ボクシング前WBA世界ミドル級スーパー王者の村田諒太(37=帝拳)が、28日に現役引退会見を行い、今後について言及した。

 村田は2012年ロンドン五輪で金メダルを獲得。17年10月にWBA世界ミドル級王者となった。昨年4月にはIBF世界同級王者のゲンナジー・ゴロフキン(カザフスタン)との2団体統一戦で敗北。今年に入り事実上の現役引退を表明していた。

 この日の会見では引退後について「『競技だけが人生ではない』ということを示すことで、ボクサーやアスリートのいいロールモデルになれればと思っています」などと発言した。

 会見後には報道陣の取材に応じ、最近は1日3~4時間英語を勉強するなどセカンドキャリアへの準備をしている段階だと明かした。
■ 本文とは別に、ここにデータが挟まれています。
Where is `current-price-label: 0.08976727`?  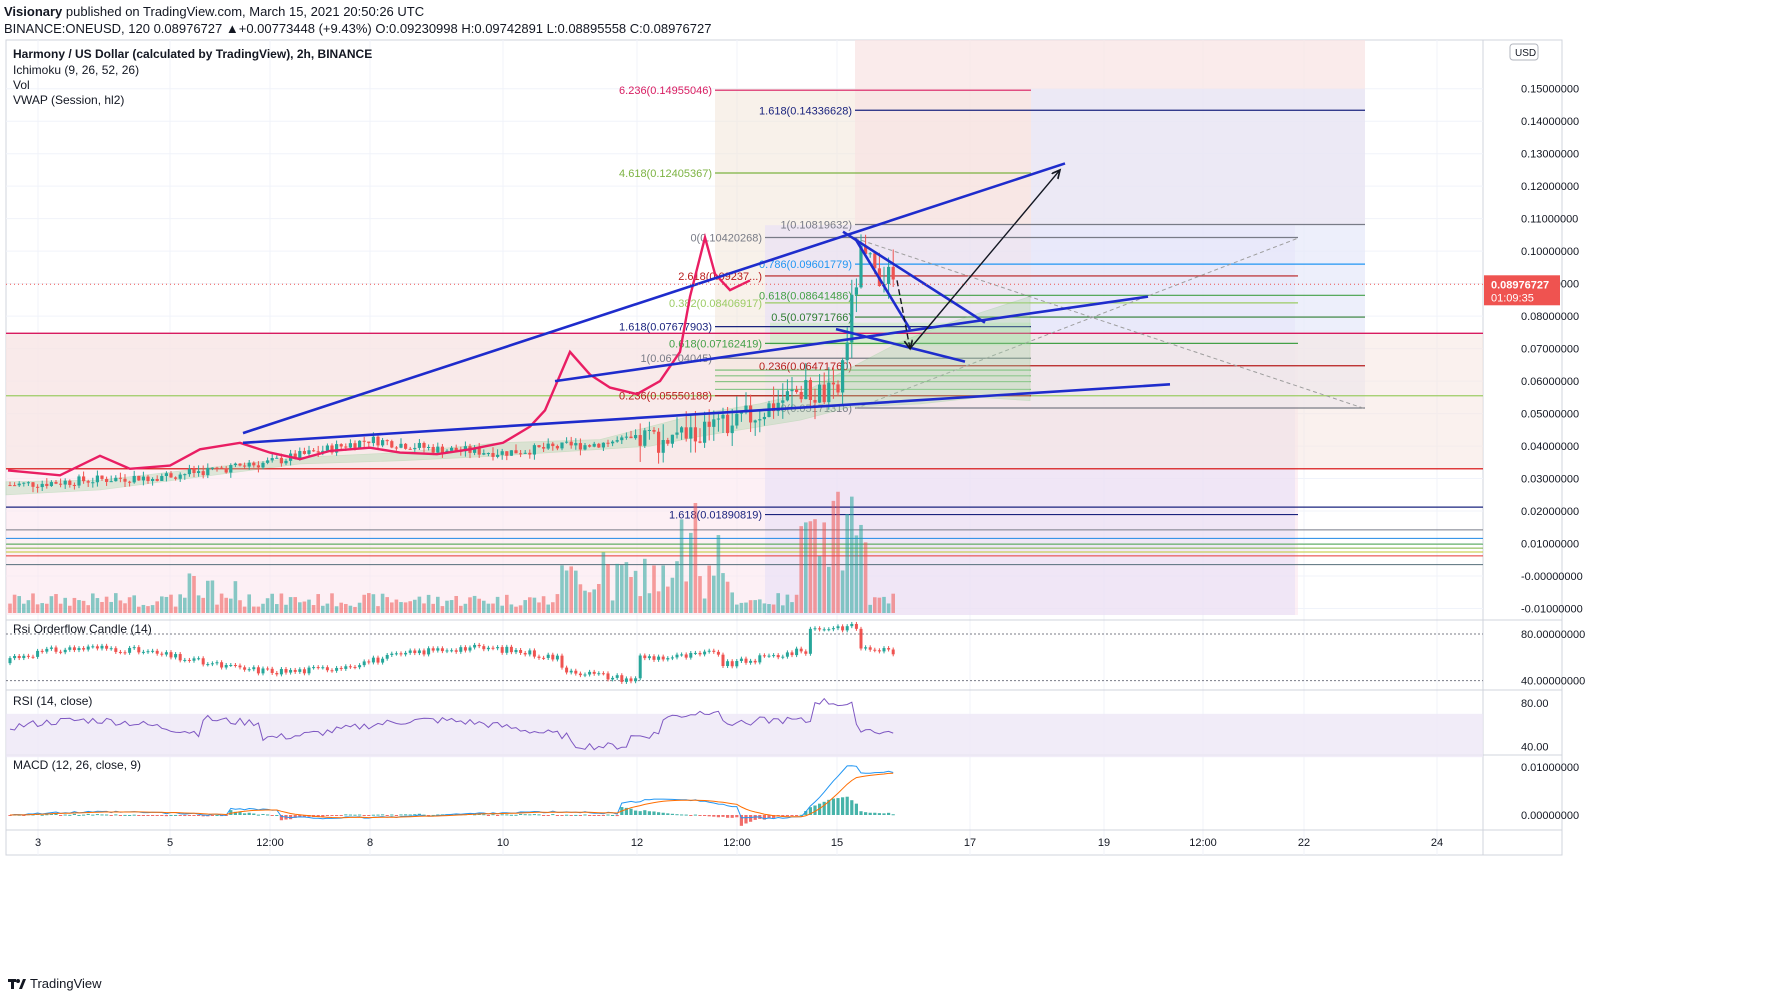 current-price-label: 0.08976727 is located at coordinates (1520, 285).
「どこまでできるか分からないですけど、可能性としてはいろいろ探っていきたいので。国際的に活動しますとか政治家になりますとか、そんなことを言うつもりはまったくないので。ただ可能性を広げるためというか、そこに出ていった時によーいドンじゃ遅いじゃないですか。その基礎作りって感じですよね」

 解説の仕事なども決まっているが、ボクシング以外の活動も見据えているという。

「受けた恩恵は返していければいいですし、かといってそこにずっととらわれているのもちょっと違うのかなと思っているので。誰かの言葉で『出られる牢屋は城である』と。まさにそういう意味では、自分が翼というかスキルを持っておくと、どんな場所にいたってそれを城に変えられると思うので。業界一つにガチっと固めるのではなくて、そういう出られる状況は常に作っていきたいですね」。具体的な言及は避けたが、幅広く活動していく意向のようだ。

 ボクシングの指導者についても「興味がないと言えば語弊が生まれますけど、僕じゃないかなと思ってます。1対1で教えるのもいいんですけど、その役割に入るべきなのかというと、興味の段階としても、もっと全体的な動きをしてみたいと思うので。もちろんそういうことをしてる人にリスペクトはしてますけど、自分の与えられた役割というか、できることは違うところにあるんじゃないかと思いますね」と話し、プロモート業やマネジメント業への関わりも否定。

 今後については「いま自分自身がしたいことがあってもできるこことって少ないと思うし、これからスタートして、1年生として、一からやるつもりじゃないと山は登れないので、勉強をしているって感じですね。それが具体的に言える段階ではない」と語るにとどまったが、村田がどのようなセカンドキャリアを歩むのか、注目が集まる。